If you’re a business owner hoping to grow your company, your data informs what you do, how you grow, and where you head next. Therefore, your data must be as close to perfect as possible. But when you’re doing so much data cleansing by hand, making or overlooking errors – especially simple things that you’ve done hundreds of times – is easy to do. Which is why we’re taking a step back and looking at some of the basics that should be part of your best practices.
- Check spelling. Running a spell check is easy to forget, but it’s a simple step that can help make your data easier to understand. Not only can you use a spell checker to find misspelled words, but depending on the data cleansing tools you use, it might be able to help you find values that aren’t consistently used – like product or company names – which you can then add to a custom dictionary.

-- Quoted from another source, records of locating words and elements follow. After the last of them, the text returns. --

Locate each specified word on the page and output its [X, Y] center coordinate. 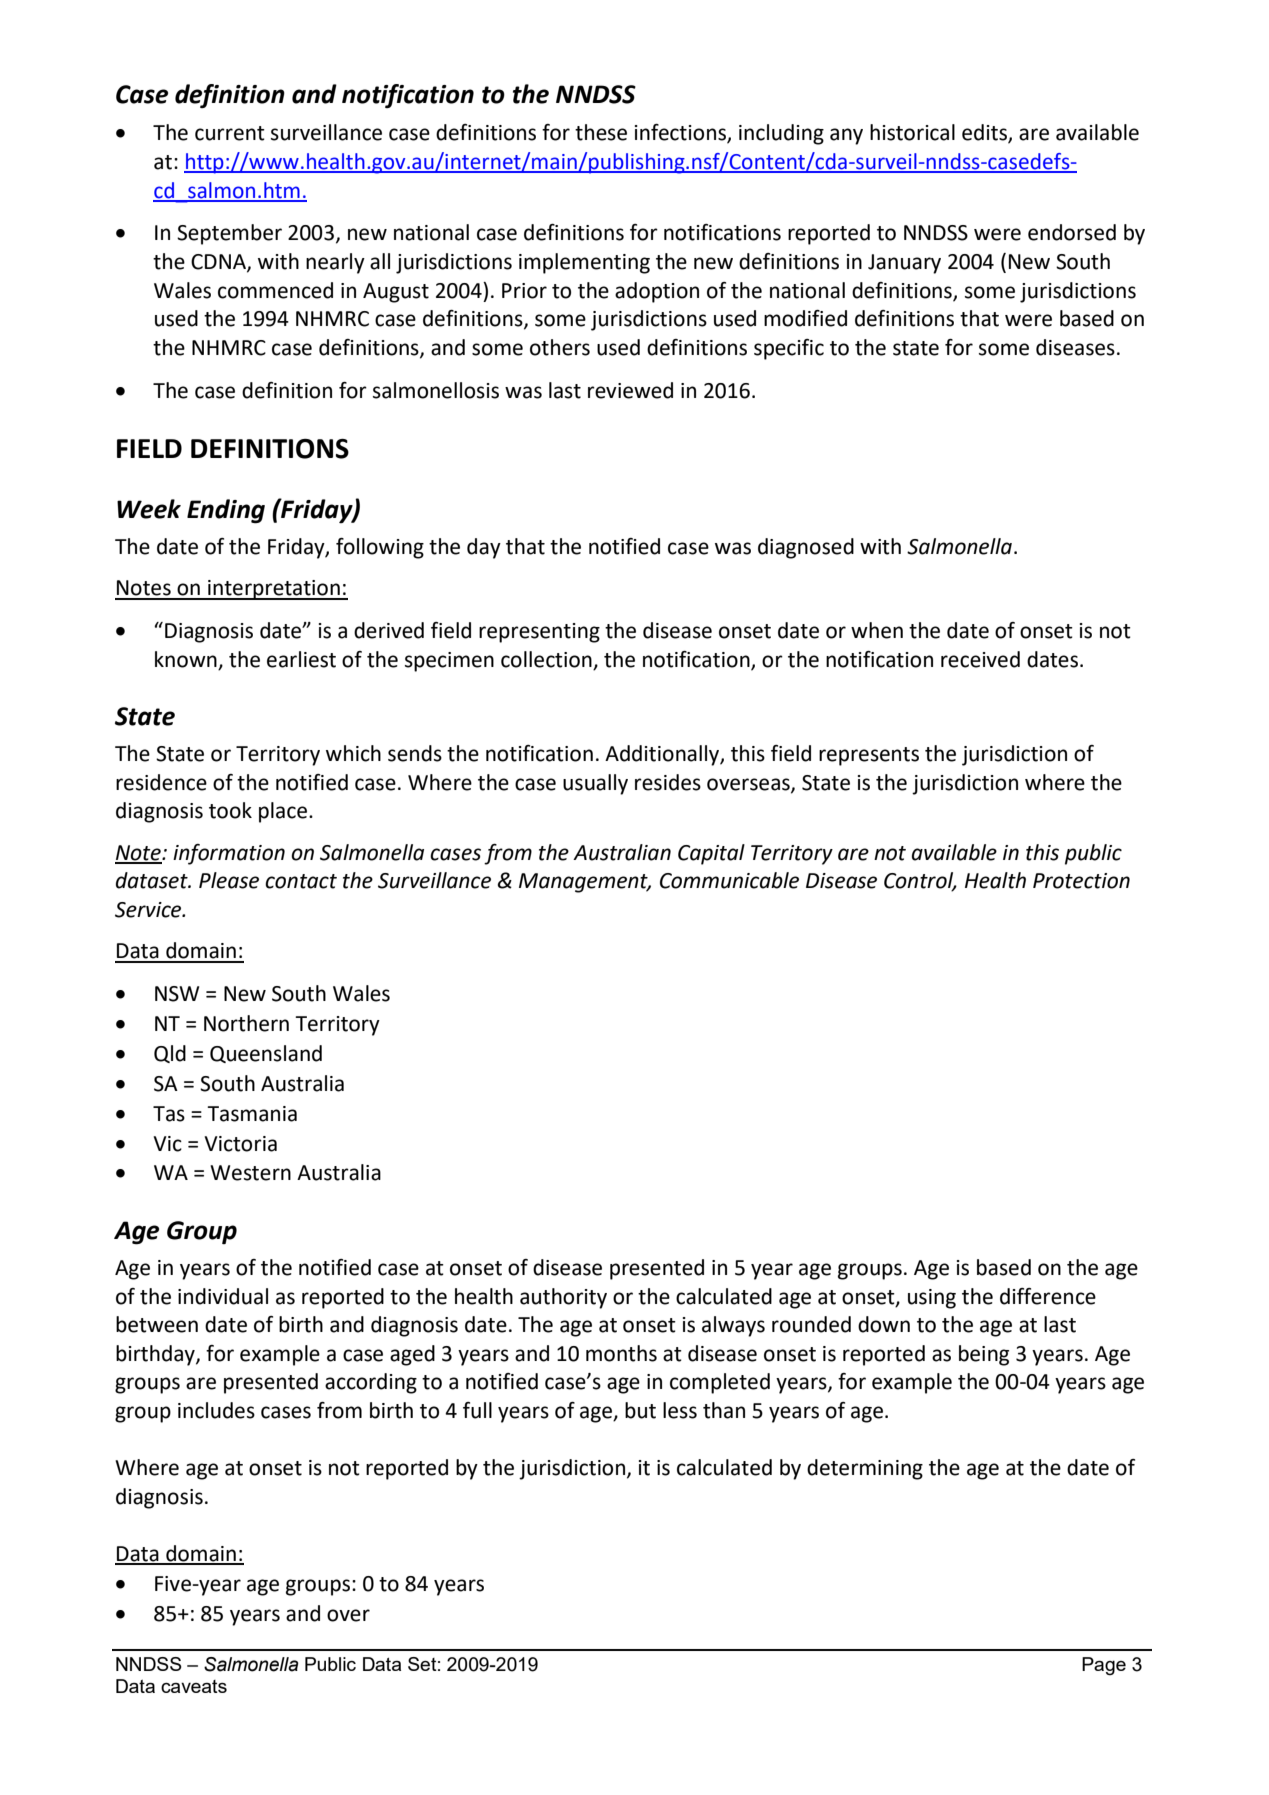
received [980, 659]
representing [539, 633]
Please [229, 880]
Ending [226, 511]
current [230, 133]
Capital [711, 854]
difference [1048, 1296]
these [601, 132]
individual [223, 1296]
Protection [1081, 881]
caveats [194, 1686]
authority [563, 1298]
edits [985, 133]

- Remove spaces. Leading, trailing, or multiple embedded space characters, and nonprinting characters can cause results that are difficult to understand. To avoid them, be sure to remove spaces or unwanted characters before attempting to sort, search or filter your data.

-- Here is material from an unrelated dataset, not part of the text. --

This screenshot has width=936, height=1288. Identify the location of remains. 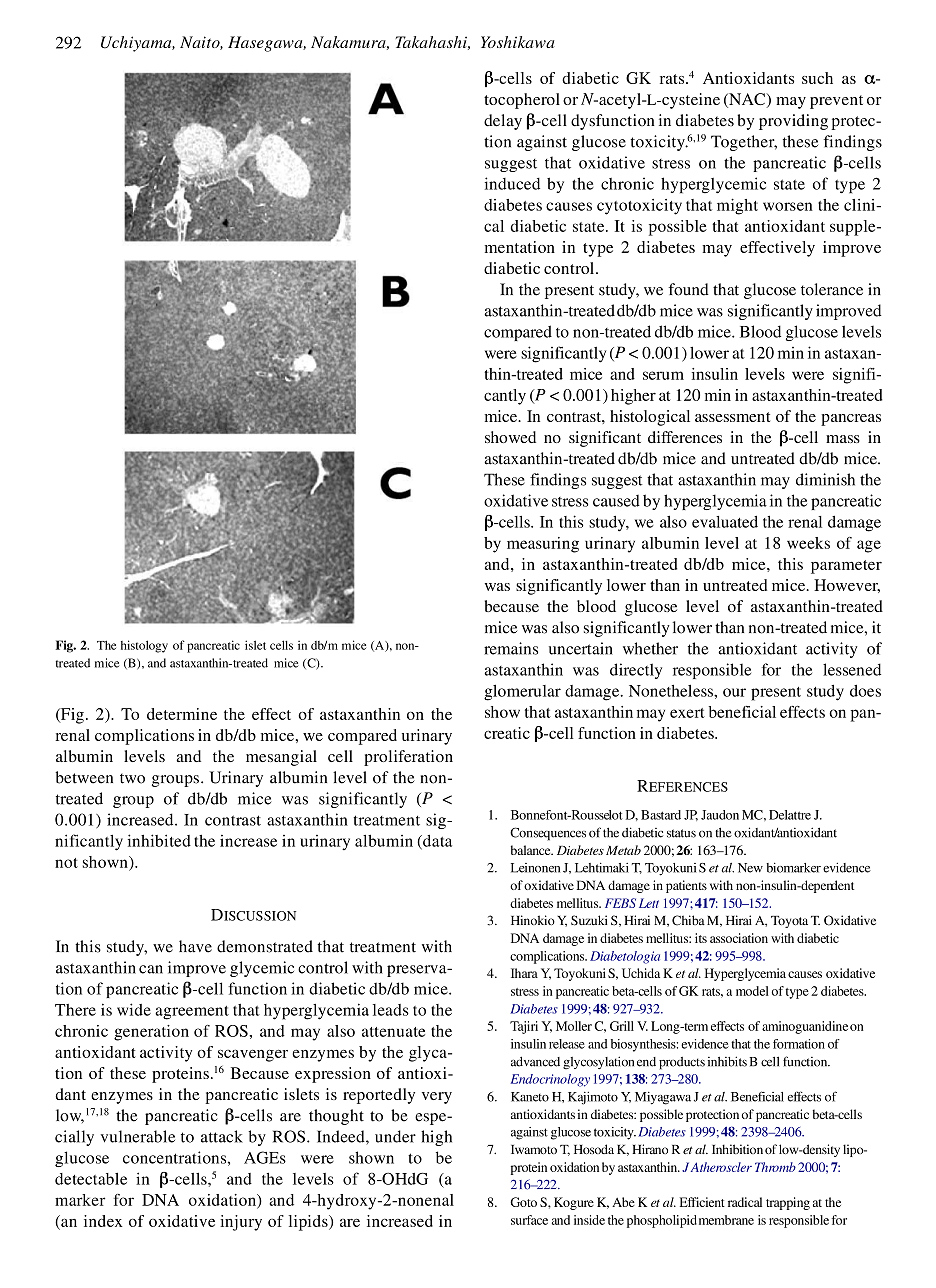
(511, 648).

- Create uniform time and date formats. Because there are so many different time and date formats that can be confused with numbered part codes or other strings that contain slash marks, hyphens, periods, and colons, all times and dates should be reformatted.
- Find and replace text. If your data has a common leading string that would be best to remove, like a label followed by a colon and space, or a suffix, like a parenthetic phrase at the end of the string that’s unnecessary, you can use a “find and replace” feature in your spreadsheet to automatically find instances of that text, then replace it with no text or another piece of text.
- Remove duplicate rows. It’s not uncommon to find duplicate rows when you import data, but you have to be aware of the problem to remove them. To do this, filter your data for unique values, confirm that the results are what you want, then simply remove any duplicate values.
- Merge and/or split columns. In order to make your data easier to digest, you might have to split some columns and merge others. For instance, you may want to split a column that contains a full name into two containing a first and last name. Or, you may want to split a column that contains an address field into several columns that contain the individual elements of the address, like street address, city, state, region, and/or postal code. Likewise, you may prefer one column with full names, or a single column for an address, and have to merge columns to organize your data correctly. Simply do what makes sense for your organization – and do it consistently.
In an era where data seems to be everywhere, the importance of using clean data from reliable sources cannot be overstated. After all, if your data is messy, poorly designed, or inaccurate, it won’t give you information you can act on. So once your data is clean, keep it that way. Run periodic checks to make sure that your team is adhering to your standards and best practices. The quality of your data will improve, and you – and your entire team – can act on the data with confidence.